Carl Schmitt, a Nazi scholar whose work is now vehemently followed and used by some Chinese legal elites, echoes this assertion. Schmitt was a proponent of the democratic State, yet his views on democracy were rather totalitarian, antiliberal and antipluralistic. He labelled liberal governments as weak when faced with an emergency. In his opinion, the technical nature of liberal constitutionalism, i.e. the system of checks and balances, leaves it unable to deal effectively with exceptional situations.

In January this year, China’s president told a gathering of government officials that ‘the world is undergoing profound changes unseen in a century, but time and situation are in our favour’. Even back in October 2017, long before the pandemic, he also stood in Beijing’s Great Hall of the People and told the Nineteenth Congress of the Chinese Communist Party that China was entering a new era.
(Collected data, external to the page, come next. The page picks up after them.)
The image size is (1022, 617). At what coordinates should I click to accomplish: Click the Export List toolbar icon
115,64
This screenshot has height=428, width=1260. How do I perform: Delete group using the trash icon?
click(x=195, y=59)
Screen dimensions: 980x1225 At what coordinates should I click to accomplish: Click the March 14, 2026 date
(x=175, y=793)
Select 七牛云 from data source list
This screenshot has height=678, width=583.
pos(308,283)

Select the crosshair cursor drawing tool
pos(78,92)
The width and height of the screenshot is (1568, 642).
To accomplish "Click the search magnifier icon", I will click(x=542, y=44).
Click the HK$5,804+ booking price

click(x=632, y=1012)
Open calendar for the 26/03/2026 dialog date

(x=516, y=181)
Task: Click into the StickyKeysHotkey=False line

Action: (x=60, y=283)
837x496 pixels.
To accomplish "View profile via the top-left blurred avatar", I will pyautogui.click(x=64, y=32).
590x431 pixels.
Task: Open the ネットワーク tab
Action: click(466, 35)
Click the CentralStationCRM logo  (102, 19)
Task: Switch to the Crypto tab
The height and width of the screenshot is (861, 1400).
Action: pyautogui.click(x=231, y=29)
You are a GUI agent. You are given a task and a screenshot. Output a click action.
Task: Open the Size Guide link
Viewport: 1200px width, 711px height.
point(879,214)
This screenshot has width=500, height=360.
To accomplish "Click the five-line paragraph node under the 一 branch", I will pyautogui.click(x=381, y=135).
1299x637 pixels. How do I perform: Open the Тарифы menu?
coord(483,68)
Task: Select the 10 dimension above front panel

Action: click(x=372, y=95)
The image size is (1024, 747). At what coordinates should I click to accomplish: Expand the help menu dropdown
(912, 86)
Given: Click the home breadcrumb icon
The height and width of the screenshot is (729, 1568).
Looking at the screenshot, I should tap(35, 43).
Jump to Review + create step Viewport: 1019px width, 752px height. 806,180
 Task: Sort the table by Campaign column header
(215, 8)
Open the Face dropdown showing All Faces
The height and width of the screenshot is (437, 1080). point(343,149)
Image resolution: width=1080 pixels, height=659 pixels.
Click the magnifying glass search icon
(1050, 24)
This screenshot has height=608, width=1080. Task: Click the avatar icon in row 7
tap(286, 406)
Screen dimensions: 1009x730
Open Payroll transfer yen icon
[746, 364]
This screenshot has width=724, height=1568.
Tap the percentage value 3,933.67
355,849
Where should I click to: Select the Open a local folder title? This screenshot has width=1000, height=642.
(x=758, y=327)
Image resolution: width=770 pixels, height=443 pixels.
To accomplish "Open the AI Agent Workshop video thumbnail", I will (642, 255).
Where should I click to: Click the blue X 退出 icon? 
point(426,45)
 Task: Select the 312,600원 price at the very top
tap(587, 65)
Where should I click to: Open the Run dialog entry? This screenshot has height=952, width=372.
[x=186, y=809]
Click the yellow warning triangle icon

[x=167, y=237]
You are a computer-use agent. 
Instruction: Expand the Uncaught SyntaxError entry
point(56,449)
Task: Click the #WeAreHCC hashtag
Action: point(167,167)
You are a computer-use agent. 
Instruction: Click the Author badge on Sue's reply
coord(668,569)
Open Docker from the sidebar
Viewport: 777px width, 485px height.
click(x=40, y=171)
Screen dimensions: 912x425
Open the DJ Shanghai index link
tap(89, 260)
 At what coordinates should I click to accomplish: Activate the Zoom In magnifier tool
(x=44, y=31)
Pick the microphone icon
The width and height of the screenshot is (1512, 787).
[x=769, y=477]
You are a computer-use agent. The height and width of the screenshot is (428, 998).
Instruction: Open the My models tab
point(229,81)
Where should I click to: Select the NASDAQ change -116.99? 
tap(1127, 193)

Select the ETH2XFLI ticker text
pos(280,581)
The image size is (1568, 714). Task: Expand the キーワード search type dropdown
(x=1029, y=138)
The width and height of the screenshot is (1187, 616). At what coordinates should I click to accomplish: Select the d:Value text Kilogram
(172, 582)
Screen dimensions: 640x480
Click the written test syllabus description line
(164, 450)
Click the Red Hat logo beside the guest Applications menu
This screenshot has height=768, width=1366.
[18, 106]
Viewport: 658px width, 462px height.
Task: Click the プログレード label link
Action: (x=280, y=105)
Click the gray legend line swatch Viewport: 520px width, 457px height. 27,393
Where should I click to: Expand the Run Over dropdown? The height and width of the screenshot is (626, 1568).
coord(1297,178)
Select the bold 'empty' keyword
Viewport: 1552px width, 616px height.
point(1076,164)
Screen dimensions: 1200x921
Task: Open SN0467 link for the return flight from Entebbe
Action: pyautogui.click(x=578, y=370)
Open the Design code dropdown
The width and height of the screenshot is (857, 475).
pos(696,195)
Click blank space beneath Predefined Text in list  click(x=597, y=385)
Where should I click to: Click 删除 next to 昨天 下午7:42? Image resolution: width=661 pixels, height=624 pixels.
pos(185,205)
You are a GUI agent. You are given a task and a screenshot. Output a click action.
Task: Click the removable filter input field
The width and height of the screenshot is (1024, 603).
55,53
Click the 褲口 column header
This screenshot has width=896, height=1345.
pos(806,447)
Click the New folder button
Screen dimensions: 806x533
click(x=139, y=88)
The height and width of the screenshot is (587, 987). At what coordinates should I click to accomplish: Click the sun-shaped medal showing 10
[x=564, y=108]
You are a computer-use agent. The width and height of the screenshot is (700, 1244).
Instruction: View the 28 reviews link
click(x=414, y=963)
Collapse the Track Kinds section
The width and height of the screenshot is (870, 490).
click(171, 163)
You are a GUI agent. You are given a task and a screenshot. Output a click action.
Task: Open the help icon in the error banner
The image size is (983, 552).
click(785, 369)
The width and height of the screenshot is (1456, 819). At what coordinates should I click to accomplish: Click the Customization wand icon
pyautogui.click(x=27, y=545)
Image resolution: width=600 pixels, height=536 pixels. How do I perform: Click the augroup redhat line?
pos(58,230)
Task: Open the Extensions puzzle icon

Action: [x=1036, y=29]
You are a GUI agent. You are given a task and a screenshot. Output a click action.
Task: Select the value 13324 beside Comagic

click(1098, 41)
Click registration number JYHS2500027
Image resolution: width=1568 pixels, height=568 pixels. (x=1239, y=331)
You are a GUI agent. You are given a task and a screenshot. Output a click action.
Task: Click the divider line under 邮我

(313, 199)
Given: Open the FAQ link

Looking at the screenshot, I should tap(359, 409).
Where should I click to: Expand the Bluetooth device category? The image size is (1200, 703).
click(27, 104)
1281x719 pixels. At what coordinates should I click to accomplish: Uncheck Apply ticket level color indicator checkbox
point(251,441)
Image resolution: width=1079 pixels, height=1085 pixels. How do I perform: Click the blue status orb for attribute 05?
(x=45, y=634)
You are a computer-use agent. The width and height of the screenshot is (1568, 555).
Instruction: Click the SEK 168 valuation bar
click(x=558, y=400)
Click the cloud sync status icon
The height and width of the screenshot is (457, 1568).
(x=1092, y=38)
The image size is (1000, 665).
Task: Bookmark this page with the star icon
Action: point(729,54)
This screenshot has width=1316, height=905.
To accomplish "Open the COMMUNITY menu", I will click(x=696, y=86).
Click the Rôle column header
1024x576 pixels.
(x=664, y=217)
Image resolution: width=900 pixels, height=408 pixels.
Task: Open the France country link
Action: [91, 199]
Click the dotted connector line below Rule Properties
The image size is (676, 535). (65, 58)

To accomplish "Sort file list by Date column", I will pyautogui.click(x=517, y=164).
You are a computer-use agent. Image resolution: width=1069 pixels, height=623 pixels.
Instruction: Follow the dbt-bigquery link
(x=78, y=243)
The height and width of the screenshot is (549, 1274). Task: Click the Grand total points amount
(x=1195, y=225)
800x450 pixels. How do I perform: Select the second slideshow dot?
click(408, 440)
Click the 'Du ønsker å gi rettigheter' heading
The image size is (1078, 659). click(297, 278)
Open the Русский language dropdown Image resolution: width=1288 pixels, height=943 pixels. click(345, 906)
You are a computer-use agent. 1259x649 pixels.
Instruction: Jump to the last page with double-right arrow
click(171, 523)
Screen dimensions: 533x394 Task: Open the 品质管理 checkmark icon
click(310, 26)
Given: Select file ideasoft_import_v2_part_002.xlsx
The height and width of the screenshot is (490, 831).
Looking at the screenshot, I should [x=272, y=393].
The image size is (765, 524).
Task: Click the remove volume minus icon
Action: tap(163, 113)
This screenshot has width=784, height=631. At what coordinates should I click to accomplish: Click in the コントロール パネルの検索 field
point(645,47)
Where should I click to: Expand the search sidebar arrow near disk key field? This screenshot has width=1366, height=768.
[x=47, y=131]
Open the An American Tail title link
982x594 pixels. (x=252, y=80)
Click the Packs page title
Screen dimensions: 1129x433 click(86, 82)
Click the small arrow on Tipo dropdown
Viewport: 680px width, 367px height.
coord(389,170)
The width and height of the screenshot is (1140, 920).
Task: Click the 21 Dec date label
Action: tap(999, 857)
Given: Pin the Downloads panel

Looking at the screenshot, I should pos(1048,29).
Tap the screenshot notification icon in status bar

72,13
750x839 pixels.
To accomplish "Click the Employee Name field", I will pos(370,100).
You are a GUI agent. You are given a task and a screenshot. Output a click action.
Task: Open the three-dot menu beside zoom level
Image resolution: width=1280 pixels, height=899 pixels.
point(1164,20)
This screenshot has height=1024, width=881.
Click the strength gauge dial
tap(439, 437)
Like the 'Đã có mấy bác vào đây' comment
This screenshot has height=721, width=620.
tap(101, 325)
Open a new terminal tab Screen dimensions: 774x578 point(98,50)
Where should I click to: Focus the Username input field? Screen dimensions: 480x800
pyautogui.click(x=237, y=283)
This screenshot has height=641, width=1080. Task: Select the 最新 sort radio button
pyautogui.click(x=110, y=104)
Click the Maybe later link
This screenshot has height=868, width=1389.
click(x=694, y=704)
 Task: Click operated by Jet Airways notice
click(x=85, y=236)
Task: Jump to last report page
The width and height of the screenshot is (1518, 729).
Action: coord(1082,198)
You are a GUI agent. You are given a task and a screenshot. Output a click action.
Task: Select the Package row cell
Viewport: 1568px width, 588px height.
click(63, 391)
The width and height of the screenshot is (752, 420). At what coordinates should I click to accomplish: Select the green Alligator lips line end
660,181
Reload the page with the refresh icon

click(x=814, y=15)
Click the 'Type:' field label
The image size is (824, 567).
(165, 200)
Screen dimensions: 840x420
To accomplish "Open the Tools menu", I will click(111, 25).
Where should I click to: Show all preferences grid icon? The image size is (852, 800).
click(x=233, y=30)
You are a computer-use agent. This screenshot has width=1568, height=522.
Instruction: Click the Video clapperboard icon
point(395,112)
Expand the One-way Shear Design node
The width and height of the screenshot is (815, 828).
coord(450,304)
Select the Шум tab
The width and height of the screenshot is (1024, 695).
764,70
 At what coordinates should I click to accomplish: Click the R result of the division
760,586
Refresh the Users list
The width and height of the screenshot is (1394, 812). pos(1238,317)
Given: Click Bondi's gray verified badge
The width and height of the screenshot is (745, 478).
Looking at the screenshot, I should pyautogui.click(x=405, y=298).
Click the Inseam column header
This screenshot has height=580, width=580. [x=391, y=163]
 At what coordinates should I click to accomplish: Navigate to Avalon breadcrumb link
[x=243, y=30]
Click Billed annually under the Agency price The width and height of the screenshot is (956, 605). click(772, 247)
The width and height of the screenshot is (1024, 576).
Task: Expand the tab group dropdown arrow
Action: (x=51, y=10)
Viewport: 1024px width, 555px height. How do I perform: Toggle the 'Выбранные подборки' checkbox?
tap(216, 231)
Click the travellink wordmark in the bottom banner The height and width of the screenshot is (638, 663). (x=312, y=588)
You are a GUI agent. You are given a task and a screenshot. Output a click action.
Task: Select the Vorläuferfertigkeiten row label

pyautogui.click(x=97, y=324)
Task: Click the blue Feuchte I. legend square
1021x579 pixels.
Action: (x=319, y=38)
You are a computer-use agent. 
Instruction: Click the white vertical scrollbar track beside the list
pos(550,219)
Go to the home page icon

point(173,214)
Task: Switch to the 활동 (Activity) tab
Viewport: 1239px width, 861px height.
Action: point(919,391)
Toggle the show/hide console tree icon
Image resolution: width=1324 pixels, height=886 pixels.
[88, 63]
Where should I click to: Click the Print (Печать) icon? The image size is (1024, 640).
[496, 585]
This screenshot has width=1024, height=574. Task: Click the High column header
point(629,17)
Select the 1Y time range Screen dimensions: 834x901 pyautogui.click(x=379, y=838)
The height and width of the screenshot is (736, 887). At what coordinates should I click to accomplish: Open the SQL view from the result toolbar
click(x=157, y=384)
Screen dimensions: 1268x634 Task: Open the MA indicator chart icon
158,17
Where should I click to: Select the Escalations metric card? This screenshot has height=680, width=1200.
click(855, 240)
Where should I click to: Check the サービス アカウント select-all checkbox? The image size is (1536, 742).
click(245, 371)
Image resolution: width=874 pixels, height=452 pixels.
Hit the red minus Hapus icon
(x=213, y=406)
It would be a time, he said, in which all would ‘see China moving closer to centre stage and making greater contributions to mankind’. Clearly, he envisions the reverse of Francis Fukuyama’s End of history, in which democracy is held as the universal governance model. Here, Schmitt, an inspirational figure for President Xi’s lawyers, would agree with him. According to Schmitt, the totalitarian State could not only perpetuate itself indefinitely, but it could also replicate itself throughout the world like a virus.

The responses of the world’s democracies to China’s Covid assertiveness might deserve criticism equally to their response to the virus itself and this warrants another separate analysis. China is winning the global image fight, and is, through the relentless effort of its diplomats and State machine propaganda, portrayed by many in the global peripheral as a success story in the fight against Covid. So why not export China’s victorious experience to other like-minded States? While the situation is still evolving, the pandemic might become a tipping point of many kinds, mostly in China’s favour and to the detriment of the West.

It is therefore important to remember that just as no individual is immune to Covid, no country is immune to threats to democracy. Nonetheless, we would like to end with a rather positive note. An effective response against the pandemic has been achieved by a robust democracy like Taiwan, a break-away Chinese society, with its transparent and truthful dissemination of information and innovative civil engagement of all sorts. Like Yuval Harari spelled out, we all have a choice here.